Les lampadaires éteints, des cailloux, mortiers et cocktails lancés, des feux allumés, la mairie et la caserne en vue : une émeute qui dure plusieurs nuits, à Beaumont et à Persan. Et des actes de solidarité à Mantes-la-Jolie, à Tremblay, à la prison d’Osny.

En ce mois de juin 2021, les démocrates-juges vont examiner la situation de quelques unes de ces personnes qu’ils accusent de tout ce désordre, parmi lesquelles certaines sont en prison depuis 2016. On les accuse d’avoir envoyé de la grenaille avec un fusil de chasse ! Il paraîtrait même que la carrosserie d’un véhicule pandore en fût piquée. Bien.

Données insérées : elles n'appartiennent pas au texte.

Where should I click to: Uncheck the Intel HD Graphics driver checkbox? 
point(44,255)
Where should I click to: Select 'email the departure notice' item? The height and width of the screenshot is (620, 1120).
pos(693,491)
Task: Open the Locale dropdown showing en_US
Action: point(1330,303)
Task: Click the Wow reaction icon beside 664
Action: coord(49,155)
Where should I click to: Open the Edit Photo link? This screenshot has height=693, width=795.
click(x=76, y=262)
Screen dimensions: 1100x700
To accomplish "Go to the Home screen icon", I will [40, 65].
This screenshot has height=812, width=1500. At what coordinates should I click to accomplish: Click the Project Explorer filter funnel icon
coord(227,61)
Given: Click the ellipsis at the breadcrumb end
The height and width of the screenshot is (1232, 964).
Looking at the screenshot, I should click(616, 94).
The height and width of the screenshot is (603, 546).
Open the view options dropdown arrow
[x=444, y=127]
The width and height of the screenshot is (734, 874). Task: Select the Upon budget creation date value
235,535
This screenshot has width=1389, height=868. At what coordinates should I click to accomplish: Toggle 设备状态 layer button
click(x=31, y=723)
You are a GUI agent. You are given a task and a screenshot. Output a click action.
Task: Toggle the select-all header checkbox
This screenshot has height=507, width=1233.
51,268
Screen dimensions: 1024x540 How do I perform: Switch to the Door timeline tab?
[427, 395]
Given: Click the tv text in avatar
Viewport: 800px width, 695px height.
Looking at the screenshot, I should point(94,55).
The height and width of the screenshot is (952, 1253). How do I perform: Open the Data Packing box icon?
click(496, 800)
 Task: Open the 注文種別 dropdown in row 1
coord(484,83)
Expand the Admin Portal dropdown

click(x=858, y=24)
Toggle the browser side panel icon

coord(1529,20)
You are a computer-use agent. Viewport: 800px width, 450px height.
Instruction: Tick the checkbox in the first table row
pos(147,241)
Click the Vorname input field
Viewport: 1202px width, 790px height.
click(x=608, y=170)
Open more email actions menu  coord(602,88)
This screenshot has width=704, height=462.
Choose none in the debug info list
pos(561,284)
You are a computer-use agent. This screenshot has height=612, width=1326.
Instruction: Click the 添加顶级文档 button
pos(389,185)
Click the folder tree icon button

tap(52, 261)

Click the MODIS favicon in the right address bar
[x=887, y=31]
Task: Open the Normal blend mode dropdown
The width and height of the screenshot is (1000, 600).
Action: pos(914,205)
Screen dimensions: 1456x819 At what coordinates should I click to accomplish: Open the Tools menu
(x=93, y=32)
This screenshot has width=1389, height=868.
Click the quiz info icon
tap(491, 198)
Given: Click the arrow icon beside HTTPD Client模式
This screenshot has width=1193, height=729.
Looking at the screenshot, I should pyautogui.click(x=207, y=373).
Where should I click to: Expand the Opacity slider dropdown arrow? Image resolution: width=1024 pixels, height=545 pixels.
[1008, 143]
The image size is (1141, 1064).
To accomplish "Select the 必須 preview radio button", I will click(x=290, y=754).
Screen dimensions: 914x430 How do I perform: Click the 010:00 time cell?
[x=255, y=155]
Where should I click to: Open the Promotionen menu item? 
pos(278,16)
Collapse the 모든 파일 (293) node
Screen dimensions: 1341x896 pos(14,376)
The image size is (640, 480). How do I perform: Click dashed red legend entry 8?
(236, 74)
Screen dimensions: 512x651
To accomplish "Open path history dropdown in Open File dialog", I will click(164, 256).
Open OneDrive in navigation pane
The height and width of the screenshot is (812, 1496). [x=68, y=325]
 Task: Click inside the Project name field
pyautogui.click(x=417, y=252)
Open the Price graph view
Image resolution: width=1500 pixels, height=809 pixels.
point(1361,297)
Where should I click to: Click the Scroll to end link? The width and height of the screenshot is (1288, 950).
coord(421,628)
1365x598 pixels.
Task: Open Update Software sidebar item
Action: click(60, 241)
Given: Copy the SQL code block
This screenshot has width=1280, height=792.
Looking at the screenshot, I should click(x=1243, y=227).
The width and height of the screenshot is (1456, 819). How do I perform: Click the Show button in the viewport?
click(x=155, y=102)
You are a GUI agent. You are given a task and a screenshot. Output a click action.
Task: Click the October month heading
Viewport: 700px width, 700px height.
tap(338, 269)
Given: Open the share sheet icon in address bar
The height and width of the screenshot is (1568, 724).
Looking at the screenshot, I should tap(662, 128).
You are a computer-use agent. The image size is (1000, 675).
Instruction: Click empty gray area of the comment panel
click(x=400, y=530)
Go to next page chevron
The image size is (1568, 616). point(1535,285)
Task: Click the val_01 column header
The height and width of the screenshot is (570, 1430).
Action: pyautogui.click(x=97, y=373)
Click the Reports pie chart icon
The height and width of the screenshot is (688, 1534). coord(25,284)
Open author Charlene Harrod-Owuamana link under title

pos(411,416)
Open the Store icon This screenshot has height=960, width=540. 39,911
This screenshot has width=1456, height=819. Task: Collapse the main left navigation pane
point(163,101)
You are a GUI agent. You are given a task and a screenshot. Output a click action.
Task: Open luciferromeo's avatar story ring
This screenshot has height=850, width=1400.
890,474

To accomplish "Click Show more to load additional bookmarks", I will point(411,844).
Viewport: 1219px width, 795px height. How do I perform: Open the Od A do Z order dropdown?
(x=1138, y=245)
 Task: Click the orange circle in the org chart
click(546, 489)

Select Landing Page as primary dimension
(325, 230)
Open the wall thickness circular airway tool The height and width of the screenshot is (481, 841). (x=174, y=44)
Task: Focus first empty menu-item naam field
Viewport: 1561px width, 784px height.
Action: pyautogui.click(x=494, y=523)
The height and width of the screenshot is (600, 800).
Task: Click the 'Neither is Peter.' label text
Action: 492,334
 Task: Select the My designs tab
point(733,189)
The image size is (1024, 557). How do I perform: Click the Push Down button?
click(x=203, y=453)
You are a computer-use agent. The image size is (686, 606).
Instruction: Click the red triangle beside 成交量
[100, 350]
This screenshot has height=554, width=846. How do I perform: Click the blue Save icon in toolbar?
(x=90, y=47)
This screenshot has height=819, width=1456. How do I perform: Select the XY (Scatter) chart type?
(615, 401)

À l’heure où la publicité donnée aux brutalités des keufs-pandores a permis aux journaux, au mieux, de supprimer autour du mot violence un guillemet, sinon les deux même, pour désigner des actes de torture, on ne s’étonne pas que tout le monde n’aie pas envie de prendre son ticket au cinéma. Car révéler enfin que la vérité d’une démocratie tient dans sa police-gendarmerie, et son pendant judiciaire, est un si vieil épouvantail, qu’il n’effraie en rien les assassins en costume, posés dessus à compter leurs galons.

Qu’est-ce qu’une affaire de meurtre commis par la police-gendarmerie, si c’est une affaire sans vengeance ? C’est sans doute une lettre qui passe dans notre tête, et dont on n’ouvre plus l’enveloppe, parce qu’on sait ce qu’elle contient. Mais c’est une lettre qui reviendra, aussi certainement que les saisons.